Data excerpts
---------------

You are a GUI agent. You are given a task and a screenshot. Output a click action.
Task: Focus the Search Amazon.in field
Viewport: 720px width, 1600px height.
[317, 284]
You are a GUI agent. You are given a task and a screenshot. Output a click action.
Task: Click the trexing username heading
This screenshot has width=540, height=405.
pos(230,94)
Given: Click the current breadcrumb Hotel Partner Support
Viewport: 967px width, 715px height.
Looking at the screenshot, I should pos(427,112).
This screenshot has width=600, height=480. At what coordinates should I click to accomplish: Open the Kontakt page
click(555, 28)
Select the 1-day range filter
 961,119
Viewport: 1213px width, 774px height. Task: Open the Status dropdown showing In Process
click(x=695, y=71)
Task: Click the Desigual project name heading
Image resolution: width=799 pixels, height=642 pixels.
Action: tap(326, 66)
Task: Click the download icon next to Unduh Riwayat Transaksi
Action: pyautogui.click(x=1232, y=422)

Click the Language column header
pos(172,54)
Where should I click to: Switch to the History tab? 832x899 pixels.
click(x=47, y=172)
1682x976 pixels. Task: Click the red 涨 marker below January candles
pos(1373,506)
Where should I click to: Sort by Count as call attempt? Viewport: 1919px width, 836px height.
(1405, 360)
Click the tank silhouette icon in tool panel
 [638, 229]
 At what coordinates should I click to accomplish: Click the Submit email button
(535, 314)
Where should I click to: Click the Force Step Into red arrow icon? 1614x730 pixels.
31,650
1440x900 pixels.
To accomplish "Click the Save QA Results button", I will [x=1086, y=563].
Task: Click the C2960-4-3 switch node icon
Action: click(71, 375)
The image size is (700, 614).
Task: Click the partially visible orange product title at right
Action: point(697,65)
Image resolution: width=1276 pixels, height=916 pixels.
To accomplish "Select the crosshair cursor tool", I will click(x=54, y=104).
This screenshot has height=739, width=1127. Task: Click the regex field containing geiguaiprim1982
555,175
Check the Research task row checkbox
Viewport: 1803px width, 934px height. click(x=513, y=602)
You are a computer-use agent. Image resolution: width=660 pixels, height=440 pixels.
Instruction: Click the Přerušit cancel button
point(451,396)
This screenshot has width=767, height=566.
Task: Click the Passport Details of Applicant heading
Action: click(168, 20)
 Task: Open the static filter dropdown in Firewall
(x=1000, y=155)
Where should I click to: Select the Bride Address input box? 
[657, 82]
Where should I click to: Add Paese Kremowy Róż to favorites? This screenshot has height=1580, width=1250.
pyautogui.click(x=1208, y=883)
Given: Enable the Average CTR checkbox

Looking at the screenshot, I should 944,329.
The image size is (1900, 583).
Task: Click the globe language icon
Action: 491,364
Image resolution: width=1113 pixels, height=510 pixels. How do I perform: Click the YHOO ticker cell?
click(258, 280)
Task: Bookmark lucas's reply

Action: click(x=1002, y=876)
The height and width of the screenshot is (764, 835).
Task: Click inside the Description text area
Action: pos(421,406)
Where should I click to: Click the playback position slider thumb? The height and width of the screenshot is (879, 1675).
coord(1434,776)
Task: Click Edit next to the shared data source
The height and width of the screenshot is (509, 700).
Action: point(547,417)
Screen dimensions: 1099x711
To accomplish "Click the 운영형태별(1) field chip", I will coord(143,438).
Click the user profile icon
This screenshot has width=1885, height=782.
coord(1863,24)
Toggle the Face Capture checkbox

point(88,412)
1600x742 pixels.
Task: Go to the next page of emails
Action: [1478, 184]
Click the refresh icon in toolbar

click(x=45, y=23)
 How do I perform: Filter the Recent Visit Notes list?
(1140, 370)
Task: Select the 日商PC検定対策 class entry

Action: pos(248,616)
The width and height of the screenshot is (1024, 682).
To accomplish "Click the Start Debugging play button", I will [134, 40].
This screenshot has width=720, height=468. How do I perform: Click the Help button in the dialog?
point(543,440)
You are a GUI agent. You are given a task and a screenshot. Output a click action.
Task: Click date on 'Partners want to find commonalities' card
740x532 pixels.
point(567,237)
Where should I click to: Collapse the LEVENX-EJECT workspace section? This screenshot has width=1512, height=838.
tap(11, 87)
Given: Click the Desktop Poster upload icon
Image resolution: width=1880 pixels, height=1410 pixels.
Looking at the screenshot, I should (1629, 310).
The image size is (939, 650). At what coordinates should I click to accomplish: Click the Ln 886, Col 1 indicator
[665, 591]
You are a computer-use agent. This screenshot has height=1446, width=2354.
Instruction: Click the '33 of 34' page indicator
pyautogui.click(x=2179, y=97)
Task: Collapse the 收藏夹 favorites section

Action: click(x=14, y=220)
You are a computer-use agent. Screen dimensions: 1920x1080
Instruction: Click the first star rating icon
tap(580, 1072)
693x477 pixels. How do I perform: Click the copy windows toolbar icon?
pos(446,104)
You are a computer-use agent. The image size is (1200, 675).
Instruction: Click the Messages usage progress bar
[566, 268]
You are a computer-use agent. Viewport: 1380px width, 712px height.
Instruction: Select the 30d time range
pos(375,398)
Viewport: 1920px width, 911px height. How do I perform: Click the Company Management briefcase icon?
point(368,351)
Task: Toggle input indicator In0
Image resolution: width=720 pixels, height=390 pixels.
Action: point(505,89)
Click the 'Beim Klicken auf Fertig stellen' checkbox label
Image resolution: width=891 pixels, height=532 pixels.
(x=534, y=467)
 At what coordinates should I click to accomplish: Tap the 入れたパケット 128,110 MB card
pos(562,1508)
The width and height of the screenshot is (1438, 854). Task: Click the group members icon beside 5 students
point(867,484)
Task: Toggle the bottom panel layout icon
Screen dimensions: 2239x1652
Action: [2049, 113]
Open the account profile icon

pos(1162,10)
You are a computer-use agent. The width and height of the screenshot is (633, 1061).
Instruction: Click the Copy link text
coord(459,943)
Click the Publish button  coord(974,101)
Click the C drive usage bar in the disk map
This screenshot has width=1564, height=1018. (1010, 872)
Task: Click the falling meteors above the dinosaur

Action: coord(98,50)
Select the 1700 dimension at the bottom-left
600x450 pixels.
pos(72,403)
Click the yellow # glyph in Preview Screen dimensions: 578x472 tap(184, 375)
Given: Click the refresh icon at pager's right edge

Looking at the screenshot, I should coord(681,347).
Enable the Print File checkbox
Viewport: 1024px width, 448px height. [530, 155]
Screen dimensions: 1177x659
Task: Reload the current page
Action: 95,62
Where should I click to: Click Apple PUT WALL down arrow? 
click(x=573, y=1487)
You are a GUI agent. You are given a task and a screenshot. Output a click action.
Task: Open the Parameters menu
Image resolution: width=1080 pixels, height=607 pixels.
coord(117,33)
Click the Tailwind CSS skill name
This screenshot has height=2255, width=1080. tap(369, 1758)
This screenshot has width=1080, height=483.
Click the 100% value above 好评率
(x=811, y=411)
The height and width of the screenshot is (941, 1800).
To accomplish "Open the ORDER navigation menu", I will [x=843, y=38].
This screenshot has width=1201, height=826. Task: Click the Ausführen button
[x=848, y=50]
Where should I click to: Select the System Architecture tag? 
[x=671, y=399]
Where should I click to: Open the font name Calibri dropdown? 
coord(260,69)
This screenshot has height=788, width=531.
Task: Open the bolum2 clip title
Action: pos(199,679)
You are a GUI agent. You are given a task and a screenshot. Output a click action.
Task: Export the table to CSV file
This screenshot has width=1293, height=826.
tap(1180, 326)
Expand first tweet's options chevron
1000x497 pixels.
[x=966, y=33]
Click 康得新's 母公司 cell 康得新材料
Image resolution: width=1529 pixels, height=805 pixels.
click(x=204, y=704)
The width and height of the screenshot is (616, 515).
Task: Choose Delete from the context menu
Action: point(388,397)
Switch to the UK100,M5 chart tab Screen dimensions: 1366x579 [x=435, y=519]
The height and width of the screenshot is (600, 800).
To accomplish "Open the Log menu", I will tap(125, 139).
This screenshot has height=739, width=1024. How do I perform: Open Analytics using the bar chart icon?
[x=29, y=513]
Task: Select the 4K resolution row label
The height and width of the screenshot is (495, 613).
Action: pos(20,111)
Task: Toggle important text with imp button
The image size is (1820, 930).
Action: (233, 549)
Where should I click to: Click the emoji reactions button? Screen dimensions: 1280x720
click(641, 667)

---------------

_TASK OBJECTIVE_
Find every line in the records that contains the word "bottom"; copy those lines.

_SOLUTION TO THE EXERCISE_
Task: Toggle the bottom panel layout icon
Select the 1700 dimension at the bottom-left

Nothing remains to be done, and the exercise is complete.